■ **SOURCE INFORMATION**:
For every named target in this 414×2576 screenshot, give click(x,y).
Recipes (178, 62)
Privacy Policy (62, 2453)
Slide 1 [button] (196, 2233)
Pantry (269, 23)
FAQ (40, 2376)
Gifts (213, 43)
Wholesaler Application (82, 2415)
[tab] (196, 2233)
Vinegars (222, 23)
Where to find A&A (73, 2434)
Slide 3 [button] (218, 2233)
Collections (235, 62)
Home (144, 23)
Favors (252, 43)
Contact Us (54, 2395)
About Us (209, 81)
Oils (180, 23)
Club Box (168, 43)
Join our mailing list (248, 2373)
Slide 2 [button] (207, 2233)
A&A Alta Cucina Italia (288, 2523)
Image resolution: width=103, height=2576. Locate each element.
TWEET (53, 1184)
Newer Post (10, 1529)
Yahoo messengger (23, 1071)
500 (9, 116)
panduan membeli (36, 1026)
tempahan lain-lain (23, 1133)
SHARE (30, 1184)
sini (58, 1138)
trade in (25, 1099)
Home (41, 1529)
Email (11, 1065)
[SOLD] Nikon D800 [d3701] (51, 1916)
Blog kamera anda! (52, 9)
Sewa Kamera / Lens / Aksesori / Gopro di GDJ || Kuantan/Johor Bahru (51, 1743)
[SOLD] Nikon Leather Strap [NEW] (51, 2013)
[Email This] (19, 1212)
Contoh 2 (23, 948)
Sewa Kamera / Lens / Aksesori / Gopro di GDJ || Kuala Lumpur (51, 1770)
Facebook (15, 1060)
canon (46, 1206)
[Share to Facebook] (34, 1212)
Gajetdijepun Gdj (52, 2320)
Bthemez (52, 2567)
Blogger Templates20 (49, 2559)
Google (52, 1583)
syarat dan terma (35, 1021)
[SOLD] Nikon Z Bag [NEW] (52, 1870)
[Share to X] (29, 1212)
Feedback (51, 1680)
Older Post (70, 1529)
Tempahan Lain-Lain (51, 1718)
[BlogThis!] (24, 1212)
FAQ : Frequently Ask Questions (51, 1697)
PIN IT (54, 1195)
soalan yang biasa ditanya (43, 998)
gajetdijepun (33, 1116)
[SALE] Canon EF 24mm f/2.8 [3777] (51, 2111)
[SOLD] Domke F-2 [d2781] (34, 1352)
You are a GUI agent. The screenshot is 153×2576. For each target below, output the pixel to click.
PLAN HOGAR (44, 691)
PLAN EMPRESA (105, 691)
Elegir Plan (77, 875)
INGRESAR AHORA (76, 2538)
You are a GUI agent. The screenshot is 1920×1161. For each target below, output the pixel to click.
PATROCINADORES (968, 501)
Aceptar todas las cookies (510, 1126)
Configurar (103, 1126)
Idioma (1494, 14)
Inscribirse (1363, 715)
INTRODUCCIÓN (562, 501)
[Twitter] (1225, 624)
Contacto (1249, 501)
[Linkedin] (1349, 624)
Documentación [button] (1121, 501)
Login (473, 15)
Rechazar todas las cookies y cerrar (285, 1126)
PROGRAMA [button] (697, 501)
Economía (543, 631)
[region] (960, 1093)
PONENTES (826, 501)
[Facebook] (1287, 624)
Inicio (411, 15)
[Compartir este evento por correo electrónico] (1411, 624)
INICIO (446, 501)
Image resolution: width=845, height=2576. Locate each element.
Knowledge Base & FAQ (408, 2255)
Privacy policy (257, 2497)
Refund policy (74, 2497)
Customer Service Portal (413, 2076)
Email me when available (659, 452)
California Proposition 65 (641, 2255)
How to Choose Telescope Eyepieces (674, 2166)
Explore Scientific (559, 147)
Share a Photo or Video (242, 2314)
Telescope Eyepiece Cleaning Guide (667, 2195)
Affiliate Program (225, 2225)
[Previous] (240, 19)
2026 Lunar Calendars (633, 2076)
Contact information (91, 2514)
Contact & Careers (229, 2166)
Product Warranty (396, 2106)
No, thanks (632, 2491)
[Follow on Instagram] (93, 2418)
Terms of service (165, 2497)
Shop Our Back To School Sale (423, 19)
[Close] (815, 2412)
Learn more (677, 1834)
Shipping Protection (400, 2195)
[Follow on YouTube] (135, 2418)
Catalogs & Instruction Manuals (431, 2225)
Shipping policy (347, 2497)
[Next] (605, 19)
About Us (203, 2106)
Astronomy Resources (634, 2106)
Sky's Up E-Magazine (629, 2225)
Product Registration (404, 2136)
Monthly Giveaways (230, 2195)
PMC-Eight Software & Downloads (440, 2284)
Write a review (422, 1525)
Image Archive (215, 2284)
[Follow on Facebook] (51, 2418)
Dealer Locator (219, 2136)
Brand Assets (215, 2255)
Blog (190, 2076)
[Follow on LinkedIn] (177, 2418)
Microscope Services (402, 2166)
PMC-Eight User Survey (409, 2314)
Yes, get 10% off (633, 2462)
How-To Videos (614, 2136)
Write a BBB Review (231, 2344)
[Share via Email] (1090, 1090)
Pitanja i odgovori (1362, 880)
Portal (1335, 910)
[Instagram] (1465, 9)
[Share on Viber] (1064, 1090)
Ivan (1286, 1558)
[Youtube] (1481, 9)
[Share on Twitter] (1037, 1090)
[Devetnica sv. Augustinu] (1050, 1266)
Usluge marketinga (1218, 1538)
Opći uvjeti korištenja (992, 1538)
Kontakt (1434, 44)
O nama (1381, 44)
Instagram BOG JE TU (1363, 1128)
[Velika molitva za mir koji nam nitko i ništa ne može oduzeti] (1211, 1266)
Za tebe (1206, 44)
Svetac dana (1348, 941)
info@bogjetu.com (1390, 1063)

■ **WORK ITEM**: Please set down exactly the lines running from the one with "[Close] (815, 2412)" to the last line of the entries above, both of them included, and no others.

■ **RESULT FOR THIS EXERCISE**:
[Close] (815, 2412)
Learn more (677, 1834)
Shipping Protection (400, 2195)
[Follow on YouTube] (135, 2418)
Catalogs & Instruction Manuals (431, 2225)
Shipping policy (347, 2497)
[Next] (605, 19)
About Us (203, 2106)
Astronomy Resources (634, 2106)
Sky's Up E-Magazine (629, 2225)
Product Registration (404, 2136)
Monthly Giveaways (230, 2195)
PMC-Eight Software & Downloads (440, 2284)
Write a review (422, 1525)
Image Archive (215, 2284)
[Follow on Facebook] (51, 2418)
Dealer Locator (219, 2136)
Brand Assets (215, 2255)
Blog (190, 2076)
[Follow on LinkedIn] (177, 2418)
Microscope Services (402, 2166)
PMC-Eight User Survey (409, 2314)
Yes, get 10% off (633, 2462)
How-To Videos (614, 2136)
Write a BBB Review (231, 2344)
[Share via Email] (1090, 1090)
Pitanja i odgovori (1362, 880)
Portal (1335, 910)
[Instagram] (1465, 9)
[Share on Viber] (1064, 1090)
Ivan (1286, 1558)
[Youtube] (1481, 9)
[Share on Twitter] (1037, 1090)
[Devetnica sv. Augustinu] (1050, 1266)
Usluge marketinga (1218, 1538)
Opći uvjeti korištenja (992, 1538)
Kontakt (1434, 44)
O nama (1381, 44)
Instagram BOG JE TU (1363, 1128)
[Velika molitva za mir koji nam nitko i ništa ne može oduzeti] (1211, 1266)
Za tebe (1206, 44)
Svetac dana (1348, 941)
info@bogjetu.com (1390, 1063)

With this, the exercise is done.